I think this is kind of ridiculous. I was told they had to do this due to massive performance issues. They won't tell me exactly how they were doing it before or what the major performance issue was.
So what approach would you guys take? The first thing that popped into my mind was a web service which gets the data via an AJAX call. Perhaps every time a new "mile" entry is added, a trigger is fired and updates the "GlobalMiles" table.
I'd appreciate any info or tips on this.
Thanks so much!
Answering this question is a bit difficult since there we don't know all of your requirements and something didn't work before. So here are some different ideas.

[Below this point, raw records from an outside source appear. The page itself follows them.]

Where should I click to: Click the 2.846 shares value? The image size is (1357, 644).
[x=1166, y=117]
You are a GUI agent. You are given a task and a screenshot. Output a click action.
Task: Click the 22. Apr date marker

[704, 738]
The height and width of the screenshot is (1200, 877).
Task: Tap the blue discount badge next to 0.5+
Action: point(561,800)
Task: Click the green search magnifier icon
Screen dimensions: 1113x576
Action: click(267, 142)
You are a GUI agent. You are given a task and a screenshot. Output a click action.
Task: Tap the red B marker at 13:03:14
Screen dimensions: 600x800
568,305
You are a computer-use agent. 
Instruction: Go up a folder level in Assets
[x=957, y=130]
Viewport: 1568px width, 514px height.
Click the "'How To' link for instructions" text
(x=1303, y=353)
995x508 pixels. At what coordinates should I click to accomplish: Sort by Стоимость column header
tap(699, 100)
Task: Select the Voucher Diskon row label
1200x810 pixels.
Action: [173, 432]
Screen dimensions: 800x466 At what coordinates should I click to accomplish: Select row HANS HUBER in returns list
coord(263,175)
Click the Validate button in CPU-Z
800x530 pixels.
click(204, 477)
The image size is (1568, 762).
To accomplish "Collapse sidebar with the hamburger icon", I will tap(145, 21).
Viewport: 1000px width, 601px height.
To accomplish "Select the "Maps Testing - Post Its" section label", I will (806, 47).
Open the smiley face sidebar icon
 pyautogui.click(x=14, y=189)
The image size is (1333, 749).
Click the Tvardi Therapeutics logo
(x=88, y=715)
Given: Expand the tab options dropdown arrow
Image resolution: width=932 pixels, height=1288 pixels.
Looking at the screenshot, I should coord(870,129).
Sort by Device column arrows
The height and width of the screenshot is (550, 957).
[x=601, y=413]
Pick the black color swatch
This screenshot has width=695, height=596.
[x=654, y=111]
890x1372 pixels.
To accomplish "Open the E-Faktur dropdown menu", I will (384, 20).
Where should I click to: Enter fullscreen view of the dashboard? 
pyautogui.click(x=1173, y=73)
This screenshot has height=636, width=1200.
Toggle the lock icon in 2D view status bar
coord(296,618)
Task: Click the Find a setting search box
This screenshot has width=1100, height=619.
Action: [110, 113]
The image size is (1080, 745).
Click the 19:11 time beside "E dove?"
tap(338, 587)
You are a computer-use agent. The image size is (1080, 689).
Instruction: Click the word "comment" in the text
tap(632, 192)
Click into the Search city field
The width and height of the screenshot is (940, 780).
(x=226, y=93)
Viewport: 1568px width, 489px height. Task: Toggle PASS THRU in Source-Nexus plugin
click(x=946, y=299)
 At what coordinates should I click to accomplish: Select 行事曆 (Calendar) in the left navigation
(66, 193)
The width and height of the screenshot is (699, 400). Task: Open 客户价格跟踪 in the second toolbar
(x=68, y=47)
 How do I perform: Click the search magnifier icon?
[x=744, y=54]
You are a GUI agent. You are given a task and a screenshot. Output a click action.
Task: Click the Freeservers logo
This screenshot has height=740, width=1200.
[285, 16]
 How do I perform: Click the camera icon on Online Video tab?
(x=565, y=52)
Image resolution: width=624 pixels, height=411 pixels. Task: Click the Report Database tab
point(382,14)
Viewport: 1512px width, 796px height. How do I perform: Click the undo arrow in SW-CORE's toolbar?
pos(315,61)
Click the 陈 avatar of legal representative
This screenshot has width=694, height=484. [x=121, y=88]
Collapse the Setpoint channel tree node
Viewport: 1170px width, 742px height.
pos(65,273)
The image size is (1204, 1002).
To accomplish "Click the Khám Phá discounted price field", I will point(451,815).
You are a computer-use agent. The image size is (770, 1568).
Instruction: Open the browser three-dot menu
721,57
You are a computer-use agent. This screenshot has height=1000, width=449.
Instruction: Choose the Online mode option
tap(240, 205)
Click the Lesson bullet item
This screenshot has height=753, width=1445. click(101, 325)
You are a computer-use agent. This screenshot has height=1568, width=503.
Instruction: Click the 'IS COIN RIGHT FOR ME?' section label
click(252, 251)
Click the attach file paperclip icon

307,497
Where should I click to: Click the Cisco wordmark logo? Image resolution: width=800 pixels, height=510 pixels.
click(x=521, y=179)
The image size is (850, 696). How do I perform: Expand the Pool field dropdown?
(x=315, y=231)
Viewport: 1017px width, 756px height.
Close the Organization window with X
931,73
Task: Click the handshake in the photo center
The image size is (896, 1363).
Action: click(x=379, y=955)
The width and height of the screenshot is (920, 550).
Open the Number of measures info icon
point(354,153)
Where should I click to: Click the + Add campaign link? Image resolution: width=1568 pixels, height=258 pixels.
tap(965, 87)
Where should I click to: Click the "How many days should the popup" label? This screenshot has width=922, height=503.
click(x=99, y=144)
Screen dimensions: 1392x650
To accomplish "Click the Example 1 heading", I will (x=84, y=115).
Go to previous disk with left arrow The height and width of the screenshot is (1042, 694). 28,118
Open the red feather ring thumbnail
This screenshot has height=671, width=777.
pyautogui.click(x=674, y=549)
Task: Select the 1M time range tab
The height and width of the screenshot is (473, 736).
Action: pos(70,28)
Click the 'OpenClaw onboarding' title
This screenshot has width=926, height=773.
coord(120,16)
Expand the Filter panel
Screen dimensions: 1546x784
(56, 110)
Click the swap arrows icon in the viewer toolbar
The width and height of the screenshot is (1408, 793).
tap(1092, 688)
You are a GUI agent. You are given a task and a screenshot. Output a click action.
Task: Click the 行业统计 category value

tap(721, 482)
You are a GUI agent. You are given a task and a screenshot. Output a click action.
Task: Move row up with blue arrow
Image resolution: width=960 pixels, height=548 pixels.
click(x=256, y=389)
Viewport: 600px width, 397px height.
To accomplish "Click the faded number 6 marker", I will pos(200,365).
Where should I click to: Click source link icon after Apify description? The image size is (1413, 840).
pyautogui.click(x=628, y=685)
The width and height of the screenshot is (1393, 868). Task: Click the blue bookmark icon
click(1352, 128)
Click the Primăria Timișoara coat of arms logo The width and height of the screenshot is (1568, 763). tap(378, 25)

First, revisit your assumptions. Generating a static report once a day is a perfectly valid solution if all you need is daily reports. Why hit the database multiple times throghout the day if all that's needed is a snapshot (for instance, lots of blog software used to write html files when a blog was posted rather than serving up the entry from the database each time -- many still do as an optimization). Is the "real-time" feature something you are adding?
I wouldn't jump to AJAX right away. Use the same input method, just move the report from static to dynamic. Doing too much at once is a good way to get yourself buried. When changing existing code I try to find areas that I can change in isolation wih the least amount of impact to the rest of the application. Then once you have the dynamic report then you can add AJAX (and please use progressive enhancement).
As for the dynamic report itself you have a few options.
Of course you can just SELECT SUM(), but it sounds like that would cause the performance problems if each user has a large number of entries.
If your database supports it, I would look at using an indexed view (sometimes called a materialized view). It should support allows fast updates to the real-time sum data:
CREATE VIEW vw_Miles WITH SCHEMABINDING AS
SELECT SUM([Count]) AS TotalMiles,
COUNT_BIG(*) AS [EntryCount],
UserId
FROM Miles
GROUP BY UserID
GO
CREATE UNIQUE CLUSTERED INDEX ix_Miles ON vw_Miles(UserId)
If the overhead of that is too much, #jn29098's solution is a good once. Roll it up using a scheduled task. If there are a lot of entries for each user, you could only add the delta from the last time the task was run.
UPDATE GlobalMiles SET [TotalMiles] = [TotalMiles] +
(SELECT SUM([Count])
FROM Miles
WHERE UserId = #id
AND EntryDate > #lastTaskRun
GROUP BY UserId)
WHERE UserId = #id
If you don't care about storing the individual entries but only the total you can update the count on the fly:
UPDATE Miles SET [Count] = [Count] + #newCount WHERE UserId = #id
You could use this method in conjunction with the SPROC that adds the entry and have both worlds.
Finally, your trigger method would work as well. It's an alternative to the indexed view where you do the update yourself on a table instad of SQL doing it automatically. It's also similar to the previous option where you move the global update out of the sproc and into a trigger.
The last three options make it more difficult to handle the situation when an entry is removed, although if that's not a feature of your application then you may not need to worry about that.
Now that you've got materialized, real-time data in your database now you can dynamically generate your report. Then you can add fancy with AJAX.
If they are truely having performance issues due to to many hits on the database then I suggest that you take all the input and cram it into a message queue (MSMQ). Then you can have a service on the other end that picks up the messages and does a bulk insert of the data. This way you have fewer db hits. Then you can output to the text file on the update too.
I would create a summary table that's rolled up once/hour or nightly which calculates total miles run. For individual requests you could pull from the nightly summary table plus any additional logged miles for the period between the last rollup calculation and when the user views the page to get the total for that user.
How many users are you talking about and how many log records per day?